La vileza antitaurina

La vileza antitaurina

El estercolero vuelve tristemente a ser rellenado. Por los mismos. Una minoría gritona, envilecida y desalmada cuyo hedor aún sentimos, consecuencia del vómito y los espumarajos que han vertido con sucia procacidad sobre la persona y la memoria de Iván Fandiño. Un torero de faenas preñadas de temple, entrega y solidez y, por encima de todo, una persona, uno de nuestros semejantes. Pero no hay límite para estos villanos, como pusieron de manifiesto en aquella otra tarde de luto que se llevó al cielo a Víctor Barrio.
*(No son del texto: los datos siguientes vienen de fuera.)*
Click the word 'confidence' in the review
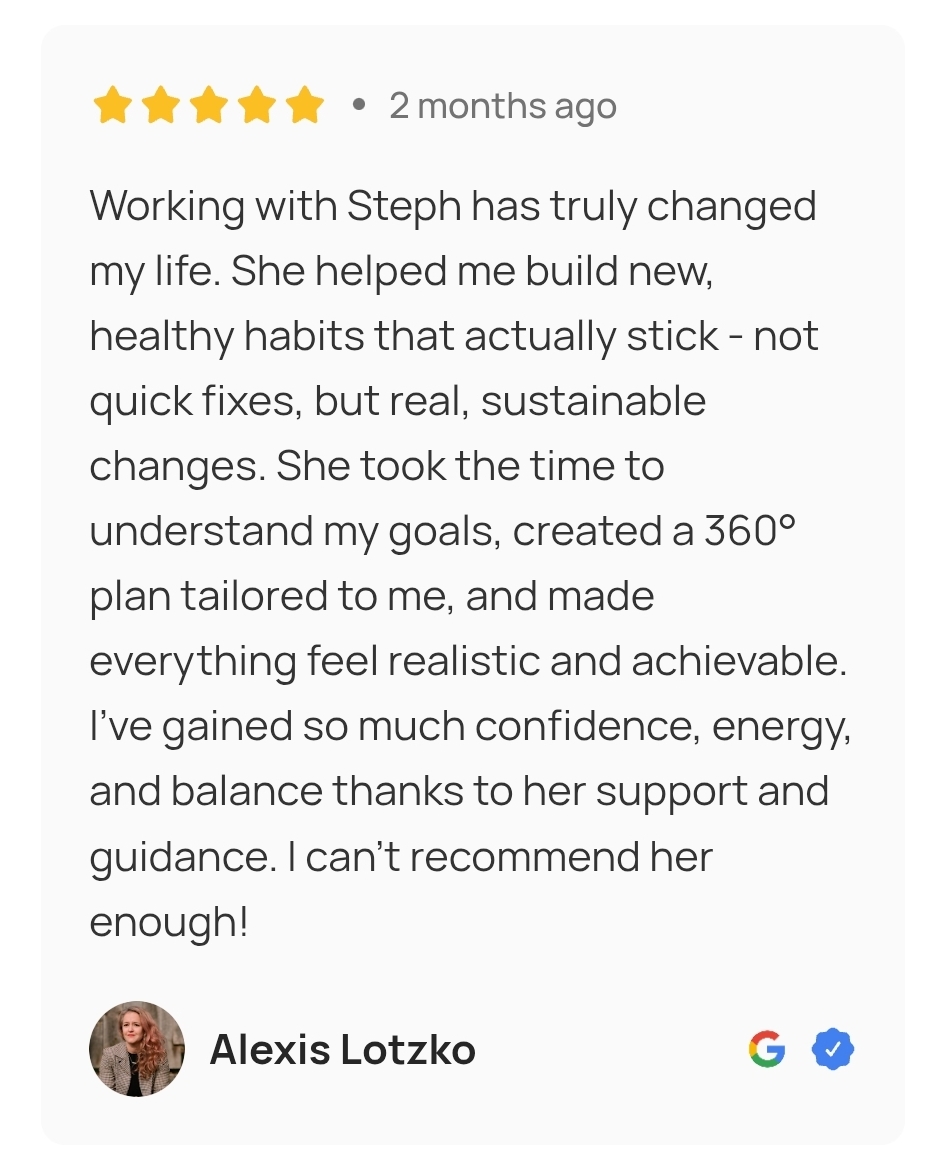 (587, 726)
Los taurinos no obligamos a nadie a sentir el color y la alegría, la emoción y el riesgo, el ingenio y la brutalidad, la fuerza y la gracia que reúne un espectáculo genuinamente español. No le ponemos una pistola en la sien a nadie para que algún día permanezca absorto y enamorado al contemplar una forma de arte sin parangón. Tampoco nos dejamos la piel en persuadir a los barras bravas del hooliganismo animalista para que intenten escrutar la tauromaquia a partir de las observaciones de Charles Chaplin, de las reflexiones de Ortega y Gasset, de la poesía de Joaquín Sabina o de la sensibilidad de García Lorca, que la consideraba “nuestra mayor riqueza poética y vital”.
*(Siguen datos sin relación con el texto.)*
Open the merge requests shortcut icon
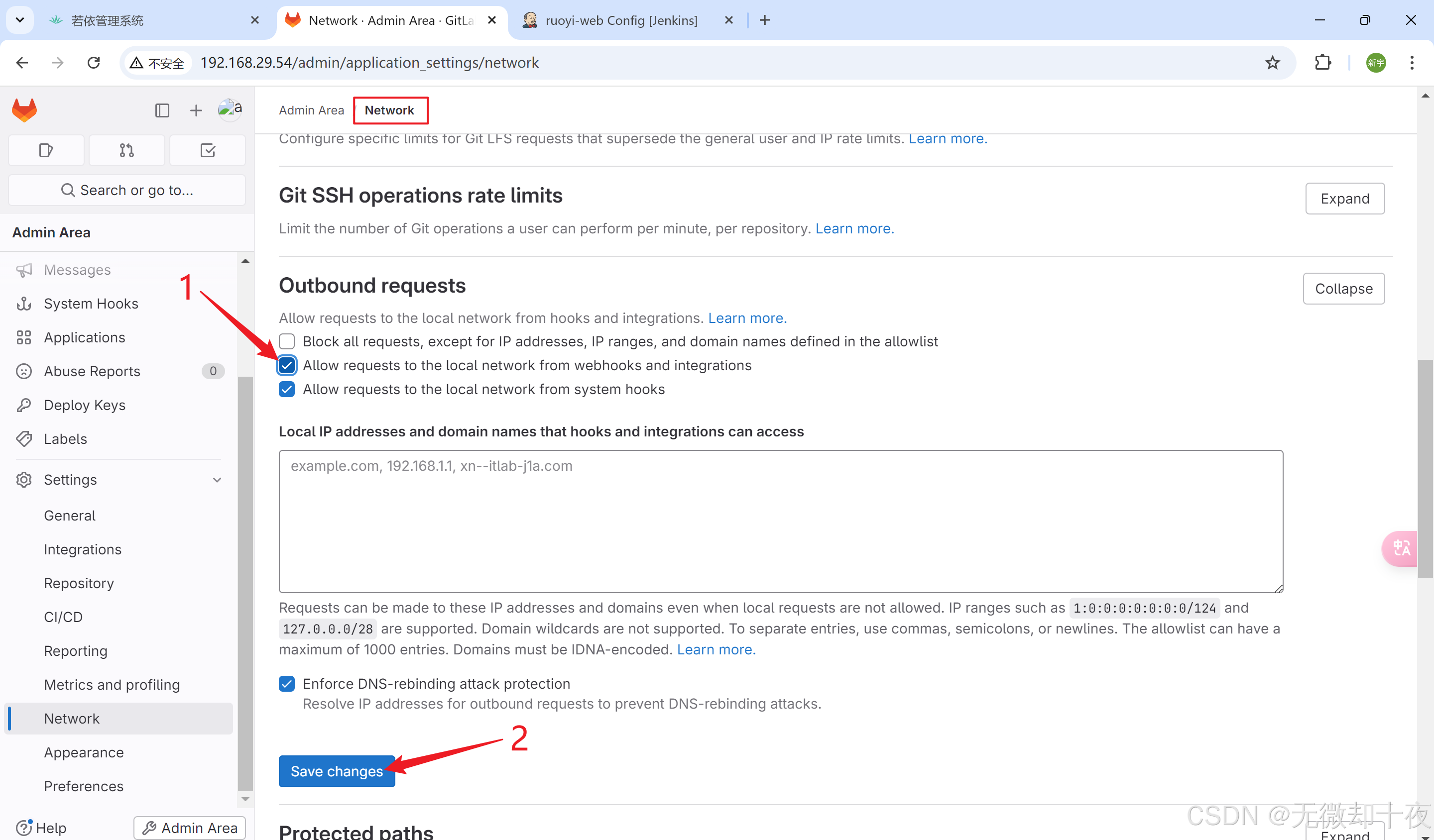Viewport: 1434px width, 840px height. point(127,151)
Al contrario. Soportamos de unos años a esta parte —acelerada de golpe y porrazo, y azuzada por grupos radicales— una campaña de desprestigio y difamación. Se busca una y otra vez el arrinconamiento de la fiesta, o su delirante limitación, o el travestismo de sus esencias o, en no pocos casos y bajo atolondradas órdenes municipales, directamente su prohibición desde planteamientos estridentes y absolutistas. Eso es lo peor: la presencia de políticos miopes que han abierto la veda y encontrado una oportunidad rancia para fastidiar, en su pequeñez ideológica, a quienes disfrutan de eventos archipopulares que se asocian —de forma interesada y en un ejercicio barato de manipulación— a sectores sociales conservadores (¡Cuánta ignorancia!).
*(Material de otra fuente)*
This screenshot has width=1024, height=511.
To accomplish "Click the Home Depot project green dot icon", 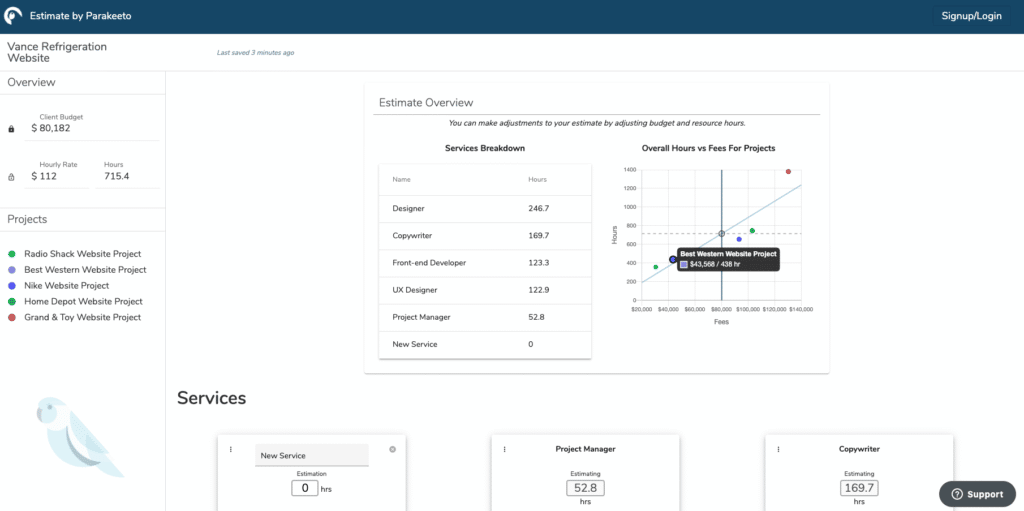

Desde aquellos polvos se entienden estos lodos. Entre esos cargos públicos —muchos luciendo camiseta morada, fanáticos antisistema y paladines del sectarismo— ha arraigado como la mala hierba una retórica incendiaria y zarrapastrosa que ha pretendido inundar de veneno el toreo y, con ello, humillar a quienes ponen su dedicación y su tesón y su talento para mantener bien viva una llama —mediterránea, ibérica— colmada de magia, encanto y magnetismo. Decía Iván Fandiño que cada cual es tan pequeño como el miedo que siente y tan grande como el enemigo que elige. Hoy vemos cómo su figura se levanta con luz y se instituye ya en la memoria colectiva de España como la de un valiente. Y observamos —rectos y serenos— cómo esa grandeza contrasta con el enanismo moral de quienes banalizan el Mal, segregan bilis, esparcen la mugre y se esfuerzan desde las alcantarillas en mancillar el honor, la fama, la reputación y la imagen de un torero. En balde, fracasando. Porque él ya está en la gloria, donde tantos mortales sueñan con estar… y jamás podrán.